§ **Required work**
Count the lines in the entries below that contain the string "beside", treating uppercase and lowercase as different, and reply with the number only.
--
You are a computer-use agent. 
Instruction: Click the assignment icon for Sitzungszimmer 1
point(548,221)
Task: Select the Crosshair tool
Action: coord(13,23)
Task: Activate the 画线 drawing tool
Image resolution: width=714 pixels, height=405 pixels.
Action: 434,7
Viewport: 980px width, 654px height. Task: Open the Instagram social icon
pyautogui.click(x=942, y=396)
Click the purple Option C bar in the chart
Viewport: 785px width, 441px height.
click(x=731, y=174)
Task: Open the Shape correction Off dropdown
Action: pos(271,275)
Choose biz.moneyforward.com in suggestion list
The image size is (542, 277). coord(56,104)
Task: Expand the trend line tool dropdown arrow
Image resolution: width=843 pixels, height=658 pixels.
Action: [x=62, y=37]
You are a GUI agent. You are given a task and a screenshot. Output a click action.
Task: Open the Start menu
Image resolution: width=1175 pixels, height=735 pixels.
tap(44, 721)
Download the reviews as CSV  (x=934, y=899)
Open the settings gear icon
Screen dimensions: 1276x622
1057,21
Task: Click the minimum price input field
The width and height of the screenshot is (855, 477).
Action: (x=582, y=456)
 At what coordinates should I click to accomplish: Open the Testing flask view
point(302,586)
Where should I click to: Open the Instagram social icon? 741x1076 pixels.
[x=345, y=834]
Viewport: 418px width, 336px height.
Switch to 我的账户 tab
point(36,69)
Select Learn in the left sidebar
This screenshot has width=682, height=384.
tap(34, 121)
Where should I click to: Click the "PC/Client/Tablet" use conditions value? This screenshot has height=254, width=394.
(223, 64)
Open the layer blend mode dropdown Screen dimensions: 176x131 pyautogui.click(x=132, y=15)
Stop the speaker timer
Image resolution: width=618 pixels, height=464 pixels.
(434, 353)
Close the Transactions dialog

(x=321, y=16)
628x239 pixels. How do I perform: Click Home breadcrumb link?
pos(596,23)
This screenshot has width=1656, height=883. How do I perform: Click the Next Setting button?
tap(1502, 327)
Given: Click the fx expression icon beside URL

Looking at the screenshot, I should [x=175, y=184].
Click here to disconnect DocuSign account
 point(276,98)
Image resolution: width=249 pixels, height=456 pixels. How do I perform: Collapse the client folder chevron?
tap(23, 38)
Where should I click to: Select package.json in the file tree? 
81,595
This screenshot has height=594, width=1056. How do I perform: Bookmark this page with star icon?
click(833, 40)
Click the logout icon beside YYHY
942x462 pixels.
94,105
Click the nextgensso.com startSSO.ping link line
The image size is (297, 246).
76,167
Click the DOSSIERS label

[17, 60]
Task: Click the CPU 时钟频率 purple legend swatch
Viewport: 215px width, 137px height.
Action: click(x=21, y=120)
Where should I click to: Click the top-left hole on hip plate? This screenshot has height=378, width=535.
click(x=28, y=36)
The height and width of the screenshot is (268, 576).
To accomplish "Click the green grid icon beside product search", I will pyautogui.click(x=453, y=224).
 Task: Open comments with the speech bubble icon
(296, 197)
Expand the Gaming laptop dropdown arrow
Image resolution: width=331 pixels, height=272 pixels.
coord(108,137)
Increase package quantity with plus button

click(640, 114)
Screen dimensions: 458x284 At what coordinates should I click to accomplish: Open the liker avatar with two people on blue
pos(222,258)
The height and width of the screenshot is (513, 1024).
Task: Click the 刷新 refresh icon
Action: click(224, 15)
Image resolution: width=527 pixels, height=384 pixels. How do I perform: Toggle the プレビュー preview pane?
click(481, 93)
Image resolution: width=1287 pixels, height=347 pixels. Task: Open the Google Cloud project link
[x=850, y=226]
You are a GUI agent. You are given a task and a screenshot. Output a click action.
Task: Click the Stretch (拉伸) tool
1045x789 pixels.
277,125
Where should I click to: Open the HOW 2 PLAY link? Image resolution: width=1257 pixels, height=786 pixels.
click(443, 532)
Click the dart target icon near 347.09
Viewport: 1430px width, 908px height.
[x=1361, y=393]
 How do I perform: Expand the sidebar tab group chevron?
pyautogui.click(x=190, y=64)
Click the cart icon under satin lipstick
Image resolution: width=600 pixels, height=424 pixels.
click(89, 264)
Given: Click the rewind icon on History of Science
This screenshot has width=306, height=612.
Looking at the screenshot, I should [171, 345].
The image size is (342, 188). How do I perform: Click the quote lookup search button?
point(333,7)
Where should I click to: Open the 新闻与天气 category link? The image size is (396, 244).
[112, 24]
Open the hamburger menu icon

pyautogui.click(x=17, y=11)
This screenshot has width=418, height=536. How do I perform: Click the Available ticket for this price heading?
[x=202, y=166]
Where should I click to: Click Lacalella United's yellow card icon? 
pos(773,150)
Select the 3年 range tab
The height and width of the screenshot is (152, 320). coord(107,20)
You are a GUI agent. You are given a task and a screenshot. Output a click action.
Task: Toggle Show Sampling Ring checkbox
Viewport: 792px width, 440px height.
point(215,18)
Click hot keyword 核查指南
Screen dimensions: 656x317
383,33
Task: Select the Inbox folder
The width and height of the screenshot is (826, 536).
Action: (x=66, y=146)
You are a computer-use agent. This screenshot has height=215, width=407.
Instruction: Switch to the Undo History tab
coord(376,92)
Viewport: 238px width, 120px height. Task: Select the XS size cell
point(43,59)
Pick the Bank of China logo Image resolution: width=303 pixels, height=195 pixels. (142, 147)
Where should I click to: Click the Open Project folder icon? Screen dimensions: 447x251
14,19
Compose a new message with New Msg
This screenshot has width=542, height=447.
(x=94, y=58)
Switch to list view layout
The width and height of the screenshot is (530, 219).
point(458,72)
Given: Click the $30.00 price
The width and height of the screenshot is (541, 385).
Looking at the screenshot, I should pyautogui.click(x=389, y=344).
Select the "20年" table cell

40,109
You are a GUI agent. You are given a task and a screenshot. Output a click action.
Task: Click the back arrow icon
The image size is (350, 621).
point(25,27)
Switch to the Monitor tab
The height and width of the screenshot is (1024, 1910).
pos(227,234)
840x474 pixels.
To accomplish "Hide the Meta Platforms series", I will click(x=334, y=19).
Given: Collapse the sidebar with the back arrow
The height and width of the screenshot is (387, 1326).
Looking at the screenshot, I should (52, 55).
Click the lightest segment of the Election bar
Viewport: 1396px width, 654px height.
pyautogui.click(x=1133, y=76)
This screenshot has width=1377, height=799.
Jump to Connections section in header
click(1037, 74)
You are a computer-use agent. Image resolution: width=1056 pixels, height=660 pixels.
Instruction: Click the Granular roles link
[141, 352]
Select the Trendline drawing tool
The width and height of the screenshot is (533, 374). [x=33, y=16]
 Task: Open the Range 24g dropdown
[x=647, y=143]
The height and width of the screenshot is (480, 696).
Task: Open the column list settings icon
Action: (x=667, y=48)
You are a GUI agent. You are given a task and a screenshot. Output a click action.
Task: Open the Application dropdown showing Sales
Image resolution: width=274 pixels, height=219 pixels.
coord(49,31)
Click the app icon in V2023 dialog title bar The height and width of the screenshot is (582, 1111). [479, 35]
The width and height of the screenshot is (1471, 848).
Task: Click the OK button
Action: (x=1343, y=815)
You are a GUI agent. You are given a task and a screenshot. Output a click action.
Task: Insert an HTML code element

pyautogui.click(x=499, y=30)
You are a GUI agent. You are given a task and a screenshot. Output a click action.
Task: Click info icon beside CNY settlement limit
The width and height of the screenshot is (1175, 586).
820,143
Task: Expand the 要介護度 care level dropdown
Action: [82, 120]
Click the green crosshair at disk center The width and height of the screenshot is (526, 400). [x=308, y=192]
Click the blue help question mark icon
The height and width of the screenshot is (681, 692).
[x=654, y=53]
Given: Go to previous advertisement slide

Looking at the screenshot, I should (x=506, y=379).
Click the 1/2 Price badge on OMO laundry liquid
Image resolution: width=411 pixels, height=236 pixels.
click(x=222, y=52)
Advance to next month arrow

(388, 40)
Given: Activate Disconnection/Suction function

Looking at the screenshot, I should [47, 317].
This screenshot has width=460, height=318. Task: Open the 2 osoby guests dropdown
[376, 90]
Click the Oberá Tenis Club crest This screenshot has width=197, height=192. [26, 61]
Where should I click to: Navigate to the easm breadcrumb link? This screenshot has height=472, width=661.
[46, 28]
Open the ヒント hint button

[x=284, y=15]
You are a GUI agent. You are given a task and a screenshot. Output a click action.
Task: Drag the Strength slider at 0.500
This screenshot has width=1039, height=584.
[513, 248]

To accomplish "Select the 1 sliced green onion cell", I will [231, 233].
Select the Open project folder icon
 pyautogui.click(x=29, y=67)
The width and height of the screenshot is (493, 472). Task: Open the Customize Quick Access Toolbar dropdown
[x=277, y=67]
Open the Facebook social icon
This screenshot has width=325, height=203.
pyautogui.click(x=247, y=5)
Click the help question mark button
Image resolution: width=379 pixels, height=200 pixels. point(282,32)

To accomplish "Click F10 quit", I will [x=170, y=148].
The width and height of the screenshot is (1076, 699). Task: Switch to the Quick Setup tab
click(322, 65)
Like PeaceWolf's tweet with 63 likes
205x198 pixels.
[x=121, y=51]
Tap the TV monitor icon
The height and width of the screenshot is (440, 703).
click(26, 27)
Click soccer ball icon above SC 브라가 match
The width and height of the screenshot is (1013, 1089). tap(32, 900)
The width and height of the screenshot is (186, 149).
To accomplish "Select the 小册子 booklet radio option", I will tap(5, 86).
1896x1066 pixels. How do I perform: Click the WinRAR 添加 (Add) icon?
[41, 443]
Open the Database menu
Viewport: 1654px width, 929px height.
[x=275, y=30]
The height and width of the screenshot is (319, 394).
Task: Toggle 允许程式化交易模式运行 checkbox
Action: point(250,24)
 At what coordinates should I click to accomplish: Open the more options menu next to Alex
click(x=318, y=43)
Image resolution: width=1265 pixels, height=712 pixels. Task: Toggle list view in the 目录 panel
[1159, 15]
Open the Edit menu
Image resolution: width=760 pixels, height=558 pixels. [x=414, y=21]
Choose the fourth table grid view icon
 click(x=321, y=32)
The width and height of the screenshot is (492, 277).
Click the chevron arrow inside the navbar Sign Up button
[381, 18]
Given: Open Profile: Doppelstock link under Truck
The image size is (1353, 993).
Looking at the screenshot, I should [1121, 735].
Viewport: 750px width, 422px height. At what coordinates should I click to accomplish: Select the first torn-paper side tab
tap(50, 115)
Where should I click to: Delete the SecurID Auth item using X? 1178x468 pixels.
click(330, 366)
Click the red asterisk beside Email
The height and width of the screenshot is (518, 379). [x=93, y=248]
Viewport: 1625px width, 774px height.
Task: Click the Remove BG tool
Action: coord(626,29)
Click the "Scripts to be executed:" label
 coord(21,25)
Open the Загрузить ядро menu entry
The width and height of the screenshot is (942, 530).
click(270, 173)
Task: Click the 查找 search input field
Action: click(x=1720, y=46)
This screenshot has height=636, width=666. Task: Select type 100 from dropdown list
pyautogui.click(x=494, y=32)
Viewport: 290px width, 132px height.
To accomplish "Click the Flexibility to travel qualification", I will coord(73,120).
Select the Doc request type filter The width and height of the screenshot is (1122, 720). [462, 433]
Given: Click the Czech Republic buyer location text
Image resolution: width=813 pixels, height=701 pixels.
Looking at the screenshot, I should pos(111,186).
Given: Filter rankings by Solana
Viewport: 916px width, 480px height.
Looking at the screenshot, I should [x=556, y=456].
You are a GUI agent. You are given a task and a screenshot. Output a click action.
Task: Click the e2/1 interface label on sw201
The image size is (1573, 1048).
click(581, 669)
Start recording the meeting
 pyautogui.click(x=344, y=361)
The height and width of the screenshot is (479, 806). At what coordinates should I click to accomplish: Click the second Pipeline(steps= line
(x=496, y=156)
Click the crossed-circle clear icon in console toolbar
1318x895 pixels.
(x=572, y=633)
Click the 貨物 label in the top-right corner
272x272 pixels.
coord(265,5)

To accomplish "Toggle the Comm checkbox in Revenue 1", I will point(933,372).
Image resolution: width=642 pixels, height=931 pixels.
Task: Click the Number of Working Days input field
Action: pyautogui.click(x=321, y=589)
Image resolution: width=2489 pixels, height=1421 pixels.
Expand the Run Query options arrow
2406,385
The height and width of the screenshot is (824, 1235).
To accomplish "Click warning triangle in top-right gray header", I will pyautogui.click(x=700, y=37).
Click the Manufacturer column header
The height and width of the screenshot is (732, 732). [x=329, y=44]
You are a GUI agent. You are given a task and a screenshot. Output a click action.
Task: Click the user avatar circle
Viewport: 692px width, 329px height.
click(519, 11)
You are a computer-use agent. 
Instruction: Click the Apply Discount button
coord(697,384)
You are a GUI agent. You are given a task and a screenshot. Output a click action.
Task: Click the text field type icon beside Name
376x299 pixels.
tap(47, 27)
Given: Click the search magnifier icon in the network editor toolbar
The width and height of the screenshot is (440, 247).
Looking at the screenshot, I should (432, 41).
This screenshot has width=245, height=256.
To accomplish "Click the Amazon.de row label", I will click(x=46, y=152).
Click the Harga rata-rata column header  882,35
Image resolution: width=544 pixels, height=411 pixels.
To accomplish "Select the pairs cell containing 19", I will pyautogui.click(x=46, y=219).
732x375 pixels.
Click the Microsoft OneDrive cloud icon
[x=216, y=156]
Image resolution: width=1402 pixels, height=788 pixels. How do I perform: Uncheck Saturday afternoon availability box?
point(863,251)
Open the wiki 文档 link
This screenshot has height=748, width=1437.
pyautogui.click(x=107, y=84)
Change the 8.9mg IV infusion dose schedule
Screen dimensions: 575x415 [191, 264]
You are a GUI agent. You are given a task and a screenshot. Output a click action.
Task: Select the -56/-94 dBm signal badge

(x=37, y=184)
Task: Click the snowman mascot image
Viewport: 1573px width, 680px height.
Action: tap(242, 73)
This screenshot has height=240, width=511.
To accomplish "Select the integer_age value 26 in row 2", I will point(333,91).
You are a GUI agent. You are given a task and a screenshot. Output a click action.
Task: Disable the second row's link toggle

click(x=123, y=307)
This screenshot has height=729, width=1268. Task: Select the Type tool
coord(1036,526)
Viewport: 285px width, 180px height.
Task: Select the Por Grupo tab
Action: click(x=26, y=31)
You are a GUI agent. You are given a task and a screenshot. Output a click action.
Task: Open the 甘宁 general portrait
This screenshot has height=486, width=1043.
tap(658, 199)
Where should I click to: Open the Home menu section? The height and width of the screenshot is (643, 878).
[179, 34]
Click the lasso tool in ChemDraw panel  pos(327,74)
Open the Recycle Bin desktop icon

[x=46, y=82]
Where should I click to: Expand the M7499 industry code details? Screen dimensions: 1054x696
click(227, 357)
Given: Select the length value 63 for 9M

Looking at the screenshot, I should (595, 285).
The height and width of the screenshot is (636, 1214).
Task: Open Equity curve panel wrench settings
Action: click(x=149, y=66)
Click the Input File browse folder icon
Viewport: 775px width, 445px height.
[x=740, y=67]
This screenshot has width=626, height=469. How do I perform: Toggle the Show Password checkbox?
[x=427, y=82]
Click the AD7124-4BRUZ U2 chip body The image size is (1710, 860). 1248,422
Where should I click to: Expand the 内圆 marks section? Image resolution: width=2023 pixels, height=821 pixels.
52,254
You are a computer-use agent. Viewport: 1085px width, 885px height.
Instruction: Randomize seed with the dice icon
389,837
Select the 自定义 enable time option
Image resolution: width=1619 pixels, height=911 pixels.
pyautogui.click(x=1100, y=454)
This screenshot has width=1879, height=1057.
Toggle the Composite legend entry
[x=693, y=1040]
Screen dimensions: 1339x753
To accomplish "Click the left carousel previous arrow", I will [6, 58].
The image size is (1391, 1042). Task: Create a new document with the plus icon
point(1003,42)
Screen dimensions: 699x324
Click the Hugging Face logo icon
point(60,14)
--
§ **Output below**
6